Richard Platt (1754 - 1830.) was an aide-de-camp to Alexander McDougall during the Revolutionary War. Platt served as the chairman of the Committee of Arrangements in organizing New York's Federal Procession of 1788, which celebrated the ratification of the United States Constitution. Platt was also a member of the Society of the Cincinnati of the State of New York, for which he served as Treasurer alongside Alexander Hamilton, who served as the society's Vice President

==Federal Procession of 1788==
Platt served as the chairman of the Committee of Arrangements in organizing New York's Federal Procession of 1788, which celebrated the ratification of the United States Constitution. Contrary to popular opinion, New York had not yet ratified the Constitution by the time of that state's Federal Procession. Once news that sufficient ratification by the requisite nine states had been achieved upon New Hampshire's ratification on June 21, 1788, officials in New York City planned a celebratory procession for July 22, hoping that by that time, New York would have also ratified the constitution.

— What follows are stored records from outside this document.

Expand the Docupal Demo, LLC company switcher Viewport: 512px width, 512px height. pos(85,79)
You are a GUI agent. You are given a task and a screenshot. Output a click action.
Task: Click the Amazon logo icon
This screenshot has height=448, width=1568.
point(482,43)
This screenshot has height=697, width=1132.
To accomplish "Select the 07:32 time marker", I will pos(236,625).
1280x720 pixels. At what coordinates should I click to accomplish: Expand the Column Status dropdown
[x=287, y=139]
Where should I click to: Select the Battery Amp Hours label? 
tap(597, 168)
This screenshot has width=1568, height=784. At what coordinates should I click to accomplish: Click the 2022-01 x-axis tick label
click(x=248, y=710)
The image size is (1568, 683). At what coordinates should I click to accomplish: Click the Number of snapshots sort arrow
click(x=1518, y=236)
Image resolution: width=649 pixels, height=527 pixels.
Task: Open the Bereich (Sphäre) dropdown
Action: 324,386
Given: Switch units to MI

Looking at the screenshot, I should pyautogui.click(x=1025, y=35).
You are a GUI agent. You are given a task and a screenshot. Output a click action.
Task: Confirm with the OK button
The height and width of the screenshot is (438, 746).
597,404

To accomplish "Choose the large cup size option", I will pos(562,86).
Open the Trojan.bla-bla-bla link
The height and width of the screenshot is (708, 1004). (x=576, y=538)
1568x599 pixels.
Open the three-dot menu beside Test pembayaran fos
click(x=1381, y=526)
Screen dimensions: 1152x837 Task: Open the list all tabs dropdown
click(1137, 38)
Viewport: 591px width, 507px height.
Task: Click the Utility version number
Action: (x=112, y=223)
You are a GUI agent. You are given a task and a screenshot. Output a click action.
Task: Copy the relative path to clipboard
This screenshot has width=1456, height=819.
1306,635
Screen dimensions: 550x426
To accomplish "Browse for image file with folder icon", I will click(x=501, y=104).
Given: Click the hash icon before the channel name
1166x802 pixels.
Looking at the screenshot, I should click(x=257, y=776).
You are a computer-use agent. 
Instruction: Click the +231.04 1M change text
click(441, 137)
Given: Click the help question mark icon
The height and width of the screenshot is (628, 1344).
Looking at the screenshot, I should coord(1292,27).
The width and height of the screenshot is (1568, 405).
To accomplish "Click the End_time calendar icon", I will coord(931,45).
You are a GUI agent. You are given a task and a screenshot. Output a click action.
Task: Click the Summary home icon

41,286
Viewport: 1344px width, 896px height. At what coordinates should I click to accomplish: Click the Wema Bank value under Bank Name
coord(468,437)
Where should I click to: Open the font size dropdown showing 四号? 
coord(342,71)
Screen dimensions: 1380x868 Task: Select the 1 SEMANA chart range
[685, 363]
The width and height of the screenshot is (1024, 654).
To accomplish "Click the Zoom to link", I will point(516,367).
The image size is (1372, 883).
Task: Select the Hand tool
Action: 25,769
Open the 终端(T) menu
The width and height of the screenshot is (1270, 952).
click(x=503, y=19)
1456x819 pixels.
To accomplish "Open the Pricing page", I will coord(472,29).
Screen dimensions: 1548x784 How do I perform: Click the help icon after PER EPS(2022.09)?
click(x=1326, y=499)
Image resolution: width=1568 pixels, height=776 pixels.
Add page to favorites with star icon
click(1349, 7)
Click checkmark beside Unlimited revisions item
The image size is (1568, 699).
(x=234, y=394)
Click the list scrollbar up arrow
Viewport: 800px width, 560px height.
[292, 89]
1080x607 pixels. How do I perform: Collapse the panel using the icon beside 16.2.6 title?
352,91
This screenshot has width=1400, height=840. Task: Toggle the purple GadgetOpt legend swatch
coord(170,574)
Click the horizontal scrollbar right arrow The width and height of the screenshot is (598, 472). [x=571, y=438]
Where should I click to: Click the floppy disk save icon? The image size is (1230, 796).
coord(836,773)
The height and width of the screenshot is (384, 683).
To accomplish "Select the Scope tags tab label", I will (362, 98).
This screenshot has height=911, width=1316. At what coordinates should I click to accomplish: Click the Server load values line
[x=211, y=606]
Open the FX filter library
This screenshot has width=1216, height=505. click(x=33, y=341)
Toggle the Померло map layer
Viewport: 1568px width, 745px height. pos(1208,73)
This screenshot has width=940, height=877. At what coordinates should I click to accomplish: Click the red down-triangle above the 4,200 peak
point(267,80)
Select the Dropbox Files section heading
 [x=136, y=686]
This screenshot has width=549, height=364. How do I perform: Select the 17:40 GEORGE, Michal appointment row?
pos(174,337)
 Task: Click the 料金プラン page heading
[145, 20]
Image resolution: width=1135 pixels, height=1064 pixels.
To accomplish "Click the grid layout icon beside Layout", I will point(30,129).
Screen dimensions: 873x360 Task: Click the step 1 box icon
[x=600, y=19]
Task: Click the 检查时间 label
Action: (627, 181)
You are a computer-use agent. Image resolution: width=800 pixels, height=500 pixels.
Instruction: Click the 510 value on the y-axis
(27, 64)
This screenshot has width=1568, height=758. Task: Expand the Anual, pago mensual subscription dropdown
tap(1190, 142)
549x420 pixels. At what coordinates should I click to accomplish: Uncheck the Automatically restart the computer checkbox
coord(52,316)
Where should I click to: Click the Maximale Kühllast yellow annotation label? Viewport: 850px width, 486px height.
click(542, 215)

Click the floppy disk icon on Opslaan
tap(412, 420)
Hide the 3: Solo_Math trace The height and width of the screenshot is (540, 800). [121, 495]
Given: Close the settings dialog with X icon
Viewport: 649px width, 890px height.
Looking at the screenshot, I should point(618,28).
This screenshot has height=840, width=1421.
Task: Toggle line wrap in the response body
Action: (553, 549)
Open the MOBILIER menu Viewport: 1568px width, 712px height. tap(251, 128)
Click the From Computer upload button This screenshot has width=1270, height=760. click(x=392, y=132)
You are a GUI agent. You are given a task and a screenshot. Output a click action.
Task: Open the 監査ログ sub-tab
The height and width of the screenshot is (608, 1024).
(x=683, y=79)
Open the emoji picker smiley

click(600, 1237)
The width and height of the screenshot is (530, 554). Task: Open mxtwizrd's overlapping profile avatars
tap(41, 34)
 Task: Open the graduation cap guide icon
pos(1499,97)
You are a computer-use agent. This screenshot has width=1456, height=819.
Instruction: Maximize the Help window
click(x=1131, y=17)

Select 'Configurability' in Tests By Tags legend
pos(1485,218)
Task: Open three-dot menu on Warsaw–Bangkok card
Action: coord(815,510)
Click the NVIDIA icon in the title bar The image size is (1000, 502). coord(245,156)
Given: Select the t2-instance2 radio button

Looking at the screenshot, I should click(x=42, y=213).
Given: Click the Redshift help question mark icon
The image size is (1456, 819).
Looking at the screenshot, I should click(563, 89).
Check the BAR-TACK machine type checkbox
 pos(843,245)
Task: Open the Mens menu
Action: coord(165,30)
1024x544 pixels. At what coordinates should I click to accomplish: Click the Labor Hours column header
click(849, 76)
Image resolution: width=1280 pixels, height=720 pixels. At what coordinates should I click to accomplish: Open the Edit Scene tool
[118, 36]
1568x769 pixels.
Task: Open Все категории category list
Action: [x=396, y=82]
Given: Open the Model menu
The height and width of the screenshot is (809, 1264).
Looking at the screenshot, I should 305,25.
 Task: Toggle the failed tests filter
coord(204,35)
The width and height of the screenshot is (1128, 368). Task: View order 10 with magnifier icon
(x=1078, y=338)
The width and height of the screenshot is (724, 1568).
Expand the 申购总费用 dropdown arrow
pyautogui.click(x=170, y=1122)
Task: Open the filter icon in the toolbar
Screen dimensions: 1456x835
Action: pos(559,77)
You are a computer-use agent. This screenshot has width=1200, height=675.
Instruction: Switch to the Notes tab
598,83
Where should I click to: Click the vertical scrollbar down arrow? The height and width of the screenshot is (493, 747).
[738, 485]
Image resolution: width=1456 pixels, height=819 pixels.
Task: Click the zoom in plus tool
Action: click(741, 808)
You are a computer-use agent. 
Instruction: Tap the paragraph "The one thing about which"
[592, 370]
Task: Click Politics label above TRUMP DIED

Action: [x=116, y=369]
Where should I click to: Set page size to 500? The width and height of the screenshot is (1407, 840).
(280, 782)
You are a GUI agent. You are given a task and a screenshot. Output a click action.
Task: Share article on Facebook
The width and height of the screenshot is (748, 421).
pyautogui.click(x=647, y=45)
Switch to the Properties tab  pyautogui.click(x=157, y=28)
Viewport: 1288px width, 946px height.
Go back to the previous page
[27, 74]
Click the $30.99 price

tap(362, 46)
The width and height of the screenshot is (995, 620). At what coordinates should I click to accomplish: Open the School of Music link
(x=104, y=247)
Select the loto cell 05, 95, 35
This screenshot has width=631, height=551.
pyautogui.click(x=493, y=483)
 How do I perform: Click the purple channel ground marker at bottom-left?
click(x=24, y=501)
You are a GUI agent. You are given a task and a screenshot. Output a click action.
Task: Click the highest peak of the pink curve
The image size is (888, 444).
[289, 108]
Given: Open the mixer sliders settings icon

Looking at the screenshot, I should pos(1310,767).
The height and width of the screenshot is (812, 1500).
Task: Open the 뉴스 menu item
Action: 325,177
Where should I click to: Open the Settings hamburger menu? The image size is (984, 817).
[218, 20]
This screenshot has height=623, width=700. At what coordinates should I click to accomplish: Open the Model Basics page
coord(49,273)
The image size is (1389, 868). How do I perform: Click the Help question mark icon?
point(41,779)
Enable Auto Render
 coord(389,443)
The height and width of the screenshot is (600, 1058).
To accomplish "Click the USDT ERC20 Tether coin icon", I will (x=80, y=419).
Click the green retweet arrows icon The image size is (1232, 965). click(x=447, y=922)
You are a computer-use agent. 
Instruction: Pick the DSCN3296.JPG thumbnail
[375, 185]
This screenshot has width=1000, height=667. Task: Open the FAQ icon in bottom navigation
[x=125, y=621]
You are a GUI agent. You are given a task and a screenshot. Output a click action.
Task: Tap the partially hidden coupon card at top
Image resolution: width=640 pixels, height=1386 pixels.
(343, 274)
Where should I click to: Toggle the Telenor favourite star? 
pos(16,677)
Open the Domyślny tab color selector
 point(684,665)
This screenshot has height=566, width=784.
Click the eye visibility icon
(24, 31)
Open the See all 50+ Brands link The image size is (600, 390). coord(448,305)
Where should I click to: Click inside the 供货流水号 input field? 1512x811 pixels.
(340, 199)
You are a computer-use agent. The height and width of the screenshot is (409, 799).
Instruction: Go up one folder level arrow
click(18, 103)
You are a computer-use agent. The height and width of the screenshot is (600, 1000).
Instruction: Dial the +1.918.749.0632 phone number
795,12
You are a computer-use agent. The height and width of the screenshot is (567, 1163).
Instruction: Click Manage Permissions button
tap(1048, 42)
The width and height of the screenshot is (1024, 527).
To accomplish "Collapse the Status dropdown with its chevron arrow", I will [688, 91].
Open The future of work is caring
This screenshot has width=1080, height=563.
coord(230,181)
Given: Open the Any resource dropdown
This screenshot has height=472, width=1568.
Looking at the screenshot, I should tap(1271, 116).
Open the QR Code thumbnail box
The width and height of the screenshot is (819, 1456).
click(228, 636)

Although New York still had not ratified as the planned procession's date approached, Platt determined that, due to the overwhelming public excitement surrounding the constitution's consummation, the celebratory procession could no longer be delayed, saying: "The day having been more than once postponed in the interesting hope that this state, then in its convention, would likewise accede to the Union, the Committee of Arrangements found it impossible any longer to oppose this patriotic ardor of their fellow citizens."

New York's procession was finally set for July 23, 1788. By that time, Virginia had also acceded to the constitution, bringing the total number of states which had ratified the constitution to ten. New York's procession was thus organized into ten divisions, being various groups of merchants, tradesmen, and mechanics, to celebrate those states.

==Professional Affiliations==
On February 15, 1787, Platt was admitted as a member of the New York Manumission Society, which promoted the manumission of slaves. Another notable member of the society was Alexander Hamilton.

On July 8, 1788, Platt was appointed the Treasurer of the Society of the Cincinnati of the State of New York, serving alongside Alexander Hamilton, who on that date was appointed the society's Vice President.